La chute des ayatollahs en Iran, une justice douce-amère pour le 7-Octobre
Il y a 27 mois, le Hamas a tenté de détruire Israël, avec le soutien indispensable de la République islamique. Aujourd'hui, ce régime est au bord de l'effondrement, massacrant ses propres citoyens. Comment et quand Trump tiendra-t-il sa promesse de venir en aide ?
David est le fondateur et le rédacteur en chef du Times of Israel. Il était auparavant rédacteur en chef du Jerusalem Post et du Jerusalem Report. Il est l’auteur de « Un peu trop près de Dieu : les frissons et la panique d’une vie en Israël » (2000) et « Nature morte avec les poseurs de bombes : Israël à l’ère du terrorisme » (2004).

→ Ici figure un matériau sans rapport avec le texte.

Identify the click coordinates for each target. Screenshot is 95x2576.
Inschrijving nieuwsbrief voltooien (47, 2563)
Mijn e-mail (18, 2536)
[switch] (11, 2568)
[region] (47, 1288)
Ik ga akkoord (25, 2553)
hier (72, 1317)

En Iran, l’actuel mouvement de protestation contre le régime est considéré comme le plus important depuis 2009, quand une foule avait pris d’assaut les rues de la République islamique pour dénoncer la réélection truquée du président Mahmoud Ahmadinejad au détriment de son adversaire, l’ancien Premier ministre Mir-Hossain Mousavi – l’homme était ce qu’on appelle un réformateur qui, encore aujourd’hui, est assigné à résidence. Ces manifestations sont également réprimées avec une brutalité qui n’a pas eu de précédent depuis la prise du pouvoir par les ayatollahs en 1979 – avec entre 2 500, 5 000 et 12 000 personnes qui ont été abattues par les forces du régime et des dizaines de milliers de blessés, selon les sources disponibles.

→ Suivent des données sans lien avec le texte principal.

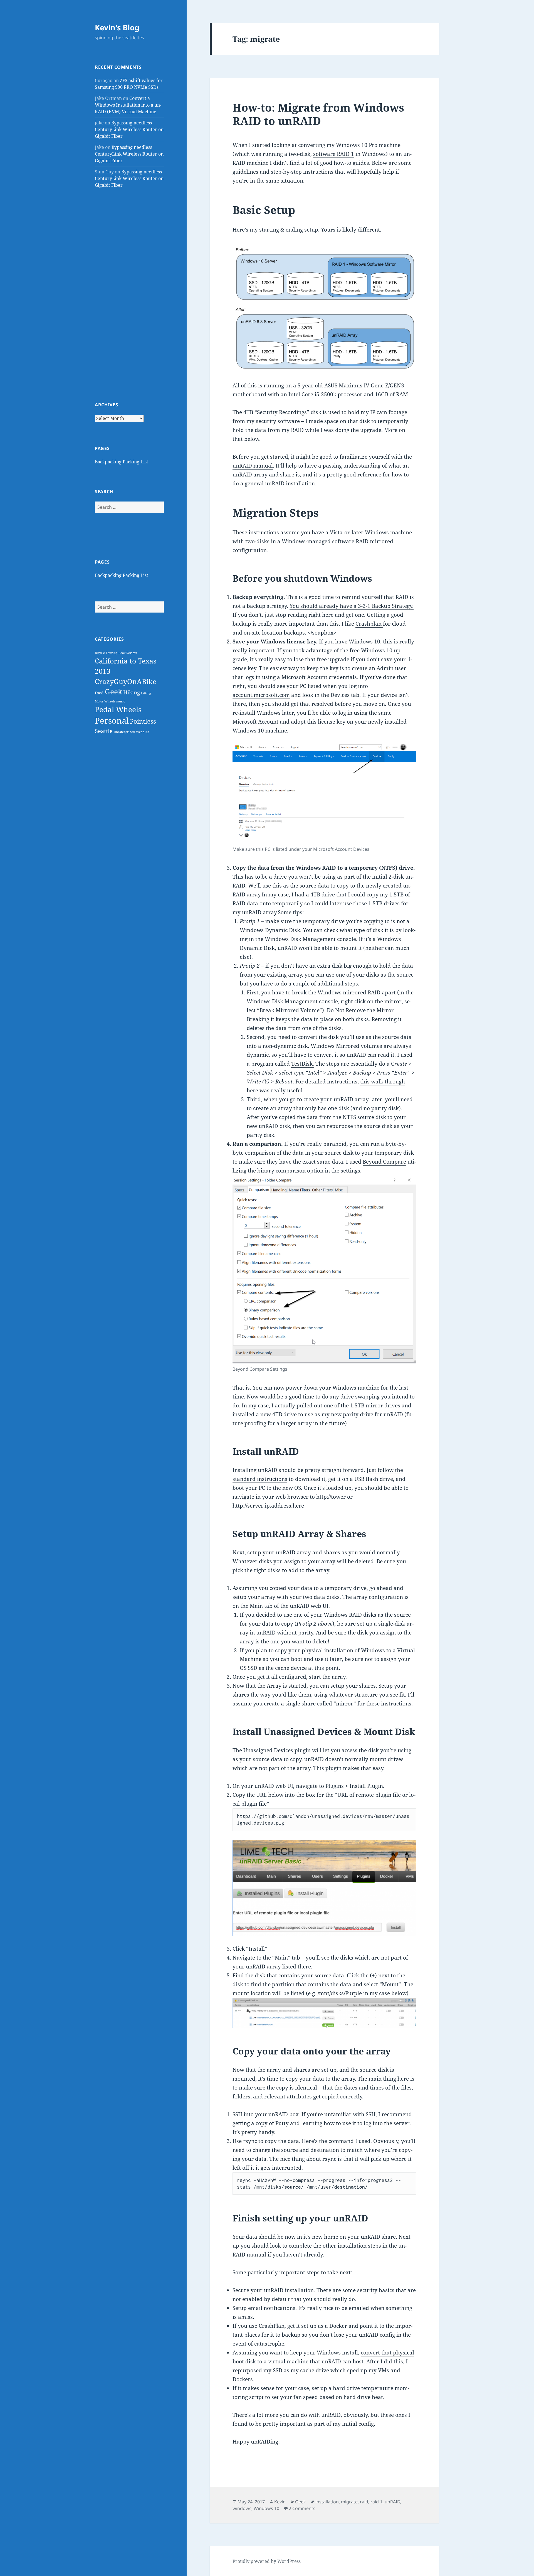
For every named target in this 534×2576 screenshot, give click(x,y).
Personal (112, 720)
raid (364, 2502)
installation (327, 2502)
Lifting (146, 693)
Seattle (104, 731)
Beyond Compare (384, 1161)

Initialement alimentées par une situation économique pour le moins désastreuse, les manifestations ont pris de l’ampleur en devenant une menace pour le pouvoir. Faisant tout son possible pour dissimuler les horreurs qu’il commet actuellement, notamment en coupant l’accès à internet, il s’est lancé dans le massacre impitoyable de ses propres citoyens.
Comme cela avait déjà été le cas en 2009, les manifestants se sont tournés vers la communauté internationale en quête d’un soutien – en particulier celui des États-Unis. En juin 2009, le président de l’époque, Barack Obama, avait déclaré solennellement : « Quand je vois des violences qui visent des manifestants pacifiques, quand je vois la répression de dissidents pacifiques… cela m’inquiète et cela inquiète le peuple américain ». Il n’avait toutefois fourni aucune aide concrète.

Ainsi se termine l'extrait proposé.